Before each class, Neiser sends the 60 students in his two sections of introductory physics two "warm up questions" to help them think through the concepts covered in the reading for that day's class. He also has an open-ended question that lets them raise further points they were curious about. These are low-pressure assignments - if they do a bunch over the term, they get a discount on the final. The grading is on a simple scale, and is based not on the correctness of the response but on how well they engaged the material. The J-I-T element comes in the hard part for the professor: he reads all of these responses before each class, and adjusts his teaching accordingly. The students' responses let him know if there are common misconceptions or pressing questions.
The real benefit, he reports, comes in the high level of conversation in the class.

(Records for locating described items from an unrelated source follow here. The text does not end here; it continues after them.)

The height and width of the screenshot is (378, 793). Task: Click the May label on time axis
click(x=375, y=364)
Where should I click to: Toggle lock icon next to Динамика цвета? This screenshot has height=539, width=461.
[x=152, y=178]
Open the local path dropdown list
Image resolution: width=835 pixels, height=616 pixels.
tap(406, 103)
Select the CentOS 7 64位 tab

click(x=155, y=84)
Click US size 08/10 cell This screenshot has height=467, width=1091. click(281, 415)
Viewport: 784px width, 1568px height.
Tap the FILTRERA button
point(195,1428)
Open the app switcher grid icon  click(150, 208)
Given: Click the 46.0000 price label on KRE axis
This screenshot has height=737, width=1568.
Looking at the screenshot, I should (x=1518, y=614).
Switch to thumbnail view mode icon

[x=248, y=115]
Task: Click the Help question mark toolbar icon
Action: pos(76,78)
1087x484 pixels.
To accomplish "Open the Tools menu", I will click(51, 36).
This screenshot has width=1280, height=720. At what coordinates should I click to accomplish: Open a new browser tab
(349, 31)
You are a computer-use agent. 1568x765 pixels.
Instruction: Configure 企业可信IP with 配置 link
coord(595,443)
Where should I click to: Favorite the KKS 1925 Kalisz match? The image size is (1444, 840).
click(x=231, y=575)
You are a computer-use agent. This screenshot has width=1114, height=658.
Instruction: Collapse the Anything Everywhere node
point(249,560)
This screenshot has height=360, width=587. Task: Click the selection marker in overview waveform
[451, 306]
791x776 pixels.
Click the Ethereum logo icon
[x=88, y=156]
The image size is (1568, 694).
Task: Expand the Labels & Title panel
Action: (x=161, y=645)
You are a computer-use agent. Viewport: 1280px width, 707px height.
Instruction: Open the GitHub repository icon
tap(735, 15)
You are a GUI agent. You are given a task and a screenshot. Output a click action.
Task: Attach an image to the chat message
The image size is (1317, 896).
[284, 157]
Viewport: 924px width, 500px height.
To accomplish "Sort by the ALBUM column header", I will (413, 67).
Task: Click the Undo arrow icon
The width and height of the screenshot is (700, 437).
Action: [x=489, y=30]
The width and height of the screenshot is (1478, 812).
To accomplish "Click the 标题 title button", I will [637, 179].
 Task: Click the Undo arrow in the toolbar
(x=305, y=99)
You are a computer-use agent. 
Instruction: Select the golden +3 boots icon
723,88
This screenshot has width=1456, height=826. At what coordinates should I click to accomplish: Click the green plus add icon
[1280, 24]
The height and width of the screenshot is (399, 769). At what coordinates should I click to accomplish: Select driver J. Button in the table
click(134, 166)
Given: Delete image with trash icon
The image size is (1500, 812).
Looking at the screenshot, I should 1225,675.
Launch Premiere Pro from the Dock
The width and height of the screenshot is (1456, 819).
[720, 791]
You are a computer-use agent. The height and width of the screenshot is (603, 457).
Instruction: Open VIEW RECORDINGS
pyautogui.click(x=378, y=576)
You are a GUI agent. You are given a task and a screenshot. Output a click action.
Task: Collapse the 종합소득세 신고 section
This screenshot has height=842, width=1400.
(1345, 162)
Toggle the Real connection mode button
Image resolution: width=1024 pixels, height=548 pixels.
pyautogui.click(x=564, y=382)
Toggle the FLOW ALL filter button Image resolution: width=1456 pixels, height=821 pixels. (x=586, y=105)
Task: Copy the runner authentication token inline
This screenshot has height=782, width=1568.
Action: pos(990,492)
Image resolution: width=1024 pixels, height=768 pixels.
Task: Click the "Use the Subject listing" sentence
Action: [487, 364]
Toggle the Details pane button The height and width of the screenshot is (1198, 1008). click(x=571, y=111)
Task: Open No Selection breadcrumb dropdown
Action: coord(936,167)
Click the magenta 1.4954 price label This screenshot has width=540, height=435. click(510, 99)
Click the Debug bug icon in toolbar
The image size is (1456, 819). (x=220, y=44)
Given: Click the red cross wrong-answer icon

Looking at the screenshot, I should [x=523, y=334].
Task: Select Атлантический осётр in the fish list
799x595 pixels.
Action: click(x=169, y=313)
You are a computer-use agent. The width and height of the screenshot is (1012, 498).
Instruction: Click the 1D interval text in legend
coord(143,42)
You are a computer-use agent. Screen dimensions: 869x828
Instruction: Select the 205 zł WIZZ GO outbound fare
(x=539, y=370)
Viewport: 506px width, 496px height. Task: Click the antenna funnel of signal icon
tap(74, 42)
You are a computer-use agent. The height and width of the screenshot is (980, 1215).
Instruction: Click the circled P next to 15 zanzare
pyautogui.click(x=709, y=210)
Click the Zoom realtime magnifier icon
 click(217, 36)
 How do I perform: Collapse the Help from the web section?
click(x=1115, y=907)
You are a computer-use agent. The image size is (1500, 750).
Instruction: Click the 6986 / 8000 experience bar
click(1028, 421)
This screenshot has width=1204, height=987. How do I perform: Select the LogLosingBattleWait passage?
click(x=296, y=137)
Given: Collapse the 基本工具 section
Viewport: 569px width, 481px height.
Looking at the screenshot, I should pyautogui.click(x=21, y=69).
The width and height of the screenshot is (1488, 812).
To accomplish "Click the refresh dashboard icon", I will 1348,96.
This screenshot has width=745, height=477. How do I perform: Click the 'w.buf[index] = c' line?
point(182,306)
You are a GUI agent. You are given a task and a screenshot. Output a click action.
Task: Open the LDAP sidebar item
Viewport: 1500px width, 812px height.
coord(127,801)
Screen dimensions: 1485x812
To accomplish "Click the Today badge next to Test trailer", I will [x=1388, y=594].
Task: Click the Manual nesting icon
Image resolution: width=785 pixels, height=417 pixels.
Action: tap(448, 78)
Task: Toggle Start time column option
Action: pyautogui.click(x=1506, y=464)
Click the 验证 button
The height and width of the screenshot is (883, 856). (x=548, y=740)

The students come in talking. They drive the discussion. He said he does not actually lose any time in teaching content, because they really learned most of the content from the reading and warm ups. And at the end of the term, when students take a concept mastery test that physics professor across the country use, his students show much larger gains than students in traditional lecture classes do.
The best part of the lunch workshop for me was the way that most of the professors there immediately started thinking of how they could apply this in their own classes. I had a thought about how I could adapt a journal assignment I am having my social theory students do this term. Other colleagues in a range of disciplines engaged the details and imagined the possibilities. Many of us will, no doubt, decide that this particular approach does not quite fit what we are doing.
But it is great to be part of a learning community.